Dataset entries
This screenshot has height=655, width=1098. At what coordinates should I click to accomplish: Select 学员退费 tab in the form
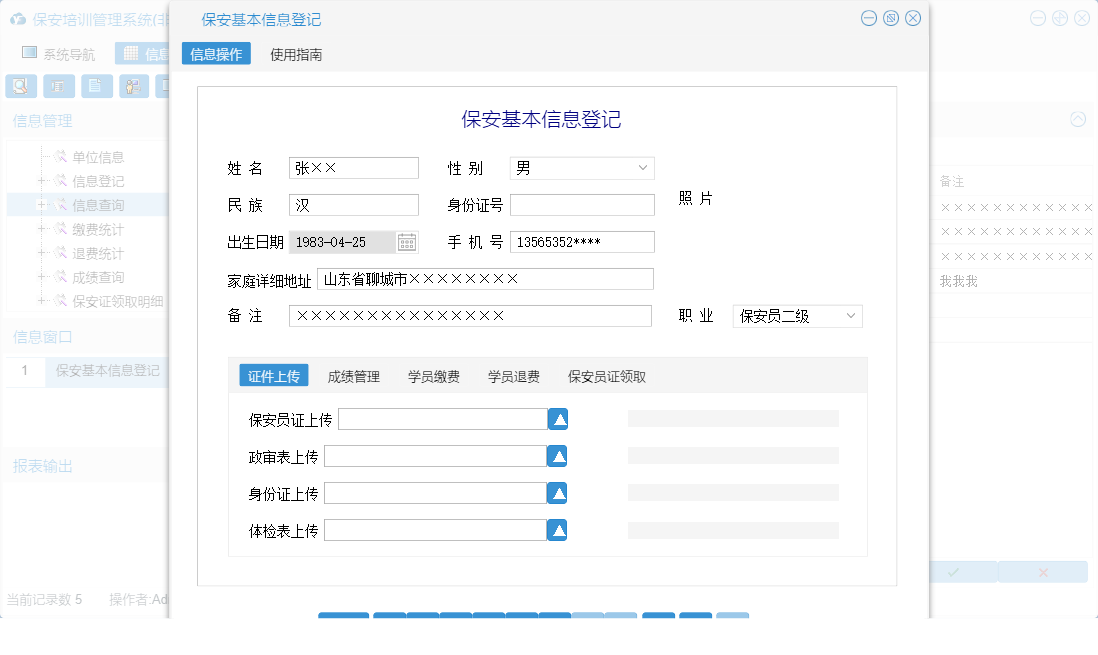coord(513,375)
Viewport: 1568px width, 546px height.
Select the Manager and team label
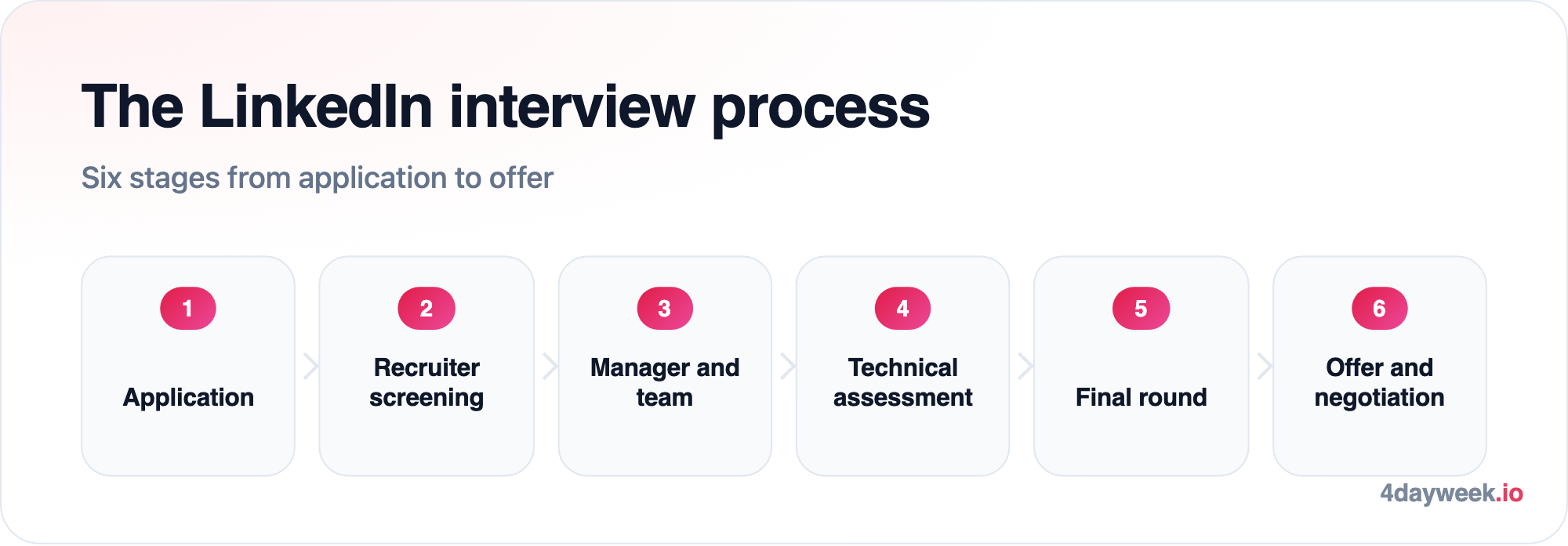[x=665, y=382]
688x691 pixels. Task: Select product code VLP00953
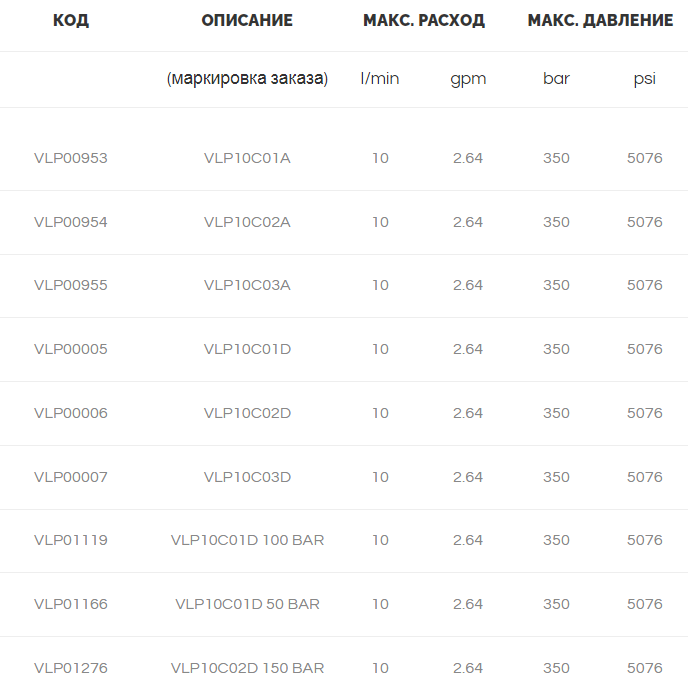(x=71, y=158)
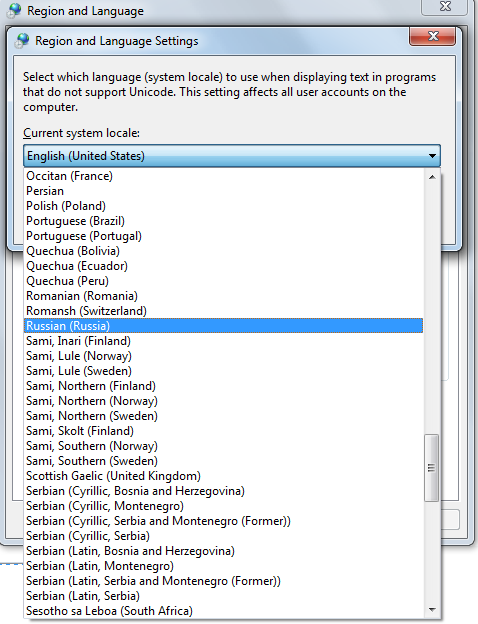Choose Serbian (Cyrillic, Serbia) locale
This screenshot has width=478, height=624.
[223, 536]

**Assignment**
Leave the images aside and return the records above exactly as written.

**Answer to the exercise**
This screenshot has height=655, width=1098. At what coordinates should I click to accomplish: Select 学员退费 tab in the form
coord(513,375)
Viewport: 1568px width, 546px height.
Select the Manager and team label
[x=665, y=382]
688x691 pixels. Task: Select product code VLP00953
(x=71, y=158)
Choose Serbian (Cyrillic, Serbia) locale
This screenshot has width=478, height=624.
[223, 536]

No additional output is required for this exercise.